┌──

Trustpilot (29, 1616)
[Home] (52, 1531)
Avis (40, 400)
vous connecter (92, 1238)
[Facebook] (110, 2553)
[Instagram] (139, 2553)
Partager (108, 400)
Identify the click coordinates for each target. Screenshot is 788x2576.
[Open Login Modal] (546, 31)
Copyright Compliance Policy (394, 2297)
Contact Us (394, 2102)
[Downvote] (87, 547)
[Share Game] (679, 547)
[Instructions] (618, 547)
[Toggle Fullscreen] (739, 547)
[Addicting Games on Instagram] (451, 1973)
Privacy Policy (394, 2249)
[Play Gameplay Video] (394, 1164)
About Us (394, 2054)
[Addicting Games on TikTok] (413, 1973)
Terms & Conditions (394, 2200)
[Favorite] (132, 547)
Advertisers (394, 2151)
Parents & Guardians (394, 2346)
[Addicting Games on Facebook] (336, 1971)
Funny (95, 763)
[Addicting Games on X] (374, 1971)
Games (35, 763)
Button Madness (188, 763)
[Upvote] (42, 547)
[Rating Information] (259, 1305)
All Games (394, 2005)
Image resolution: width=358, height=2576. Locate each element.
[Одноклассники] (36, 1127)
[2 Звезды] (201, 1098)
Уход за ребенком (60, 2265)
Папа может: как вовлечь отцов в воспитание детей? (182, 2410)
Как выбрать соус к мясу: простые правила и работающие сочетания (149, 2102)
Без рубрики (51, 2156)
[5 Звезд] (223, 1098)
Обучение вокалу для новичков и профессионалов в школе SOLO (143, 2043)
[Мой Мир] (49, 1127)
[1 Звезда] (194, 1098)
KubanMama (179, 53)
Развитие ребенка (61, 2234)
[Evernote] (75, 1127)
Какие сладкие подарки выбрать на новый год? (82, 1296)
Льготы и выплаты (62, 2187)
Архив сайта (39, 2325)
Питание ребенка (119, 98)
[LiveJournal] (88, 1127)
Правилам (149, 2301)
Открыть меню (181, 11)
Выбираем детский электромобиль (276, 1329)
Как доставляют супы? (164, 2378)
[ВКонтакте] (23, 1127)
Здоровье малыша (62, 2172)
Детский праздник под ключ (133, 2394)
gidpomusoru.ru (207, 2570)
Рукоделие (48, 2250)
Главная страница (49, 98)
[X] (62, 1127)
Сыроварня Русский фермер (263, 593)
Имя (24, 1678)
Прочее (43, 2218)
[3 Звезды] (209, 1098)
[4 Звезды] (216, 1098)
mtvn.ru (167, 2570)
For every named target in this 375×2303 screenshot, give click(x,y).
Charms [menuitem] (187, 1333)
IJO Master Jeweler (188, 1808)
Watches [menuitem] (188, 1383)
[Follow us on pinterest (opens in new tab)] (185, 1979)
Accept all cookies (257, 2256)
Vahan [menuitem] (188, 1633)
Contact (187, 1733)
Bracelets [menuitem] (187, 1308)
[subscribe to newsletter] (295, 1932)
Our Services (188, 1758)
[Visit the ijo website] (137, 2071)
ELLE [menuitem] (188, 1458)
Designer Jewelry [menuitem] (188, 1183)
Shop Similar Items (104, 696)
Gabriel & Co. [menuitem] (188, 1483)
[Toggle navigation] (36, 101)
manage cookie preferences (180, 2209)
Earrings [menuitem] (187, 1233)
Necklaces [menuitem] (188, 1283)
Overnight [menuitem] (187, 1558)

└──

- _The problem_: Tally the lines of the entries that include the word "Toggle" and give only the total.

- _Completed task_: 2